How to Use Rose Water in the Kitchen

Valentine’s Day is a holiday that symbolism cannot escape, and aside from hearts, roses are the most recognizable purported sign of love and affection associated with February 14th. Sure, you can give a dozen or so, but if you want your gifts to be a little more edible, consider adding some rose water to your cooking.

Rose water can be used to add a heady floral scent to both sweet and salty foods, but it must be used very wisely. We all have one old relative whose home raises questions like, “Is this the soap I should use to wash my hands?” and “is this a medley or an appetizer?” If that’s not the aesthetic you want to embrace on this Victory Day, be sure to add scented floral water with a very light hand. This is especially important for raw foods such as cocktails or meals that do not heat up.

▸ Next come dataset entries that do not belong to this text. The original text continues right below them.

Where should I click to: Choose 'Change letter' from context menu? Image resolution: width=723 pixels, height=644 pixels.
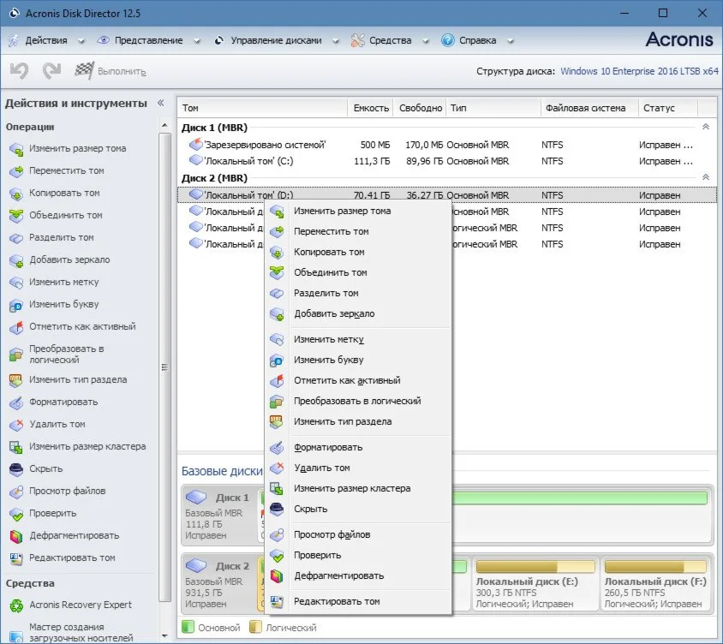click(x=328, y=360)
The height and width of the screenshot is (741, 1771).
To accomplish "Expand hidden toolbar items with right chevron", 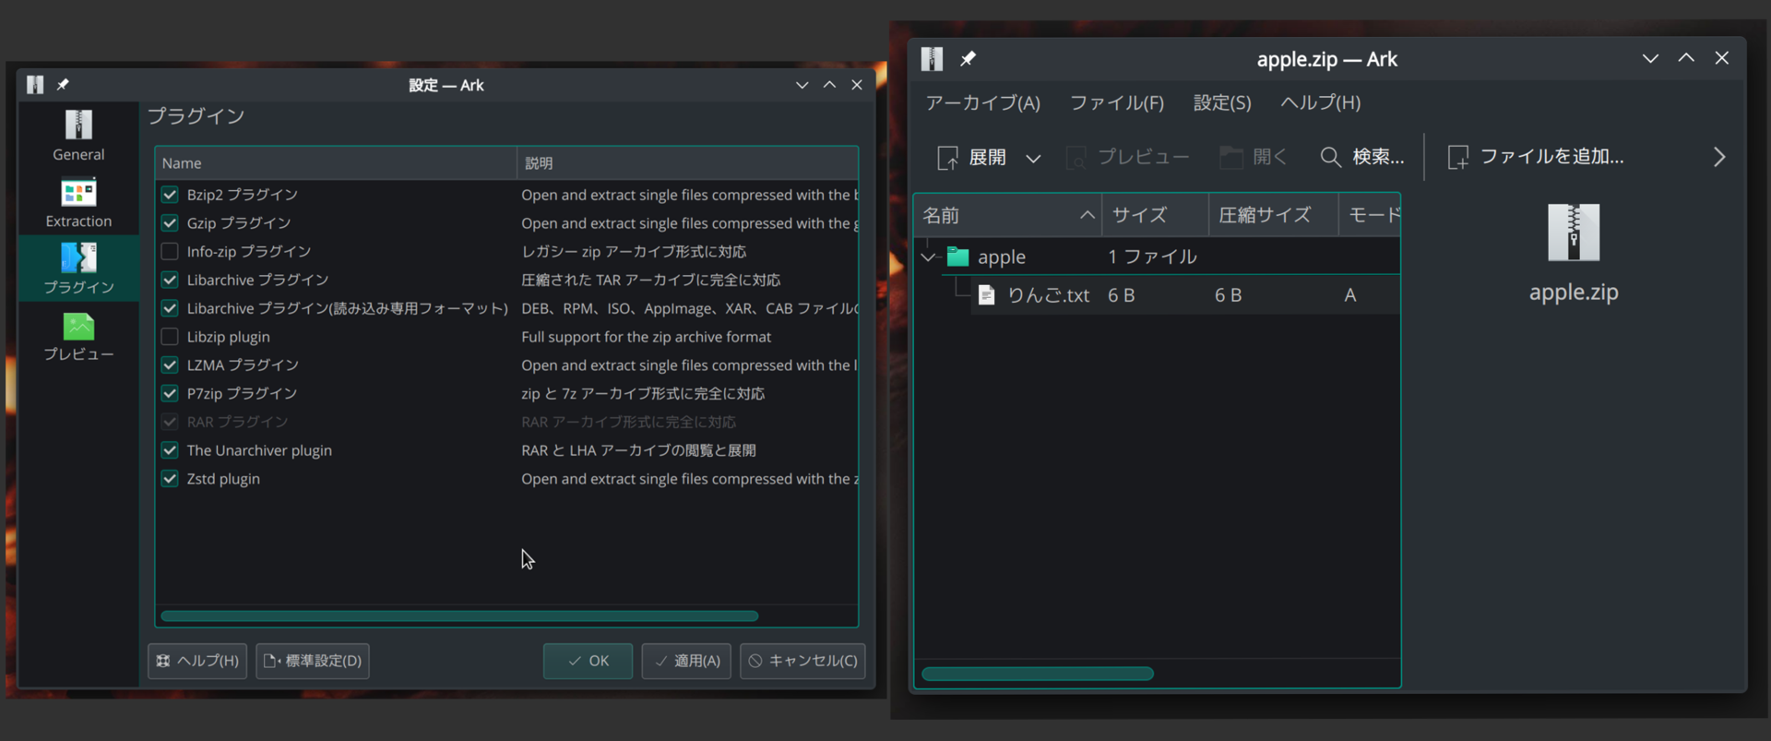I will coord(1718,158).
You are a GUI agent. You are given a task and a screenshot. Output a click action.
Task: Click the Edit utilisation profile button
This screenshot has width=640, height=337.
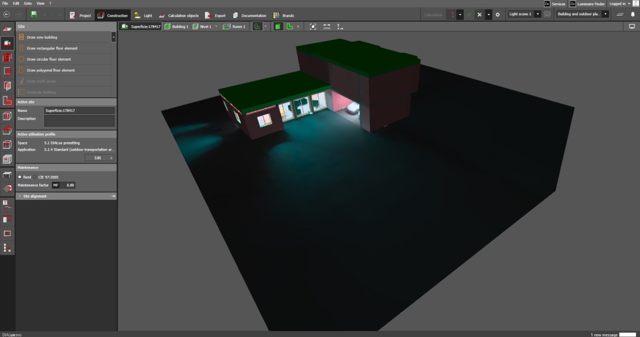99,158
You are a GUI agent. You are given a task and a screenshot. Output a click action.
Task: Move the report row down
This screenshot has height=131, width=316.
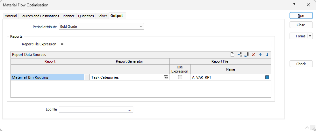267,55

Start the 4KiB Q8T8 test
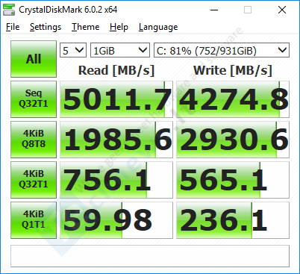(x=34, y=140)
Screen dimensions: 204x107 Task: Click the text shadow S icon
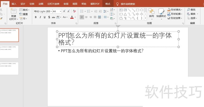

Adding rose water to an existing recipe is pretty straightforward – just add a few drops, but some flavor combinations work better than others. Here are some of our favorite things to make a little more rosy:

  • Cocktails: Just a few drops of rose water will make your cocktail more romantic. Try it with simple gin-based cocktails like martini – Hendrick’s works great as a base alcohol – or use it in place of orange blossom water for a pink Ramos Gin Fizz .
  • Whipped Cream: Rose-scented clouds of whipped cream will be equally appealing on lava chocolate tarts or fresh strawberries. Just add two to three drops to the heavy cream before whipping and cook as usual.
  • Baking: Use rose water like any other extract, or use it in place of vanilla. This works especially well with cakes, cookies, and candy that are flavored with lemon, almond, or pistachio. When baked, the fresh floral aroma of rose water becomes sweeter, jam and slightly fruity.
  • Dark Rich Meat: Pink meat may not seem overly appealing, but rose can make a good balance for hearty lamb, especially in a stew or saffron . You can also add a few teaspoons to any meat stew, especially if the recipe contains citrus fruits, pomegranate, or honey.
  • Fruit Salads: You can add a few drops of rose water to almost any fruit salad, but I think it would be especially good at home in a lovely melange of bloody oranges, grapefruit and tanguelo. Make a simple syrup by mixing half a cup of rose water, half a cup of plain water, and a cup of sugar, sprinkle with peeled and chopped citrus fruits, sprinkle with peeled pistachios and fresh mint.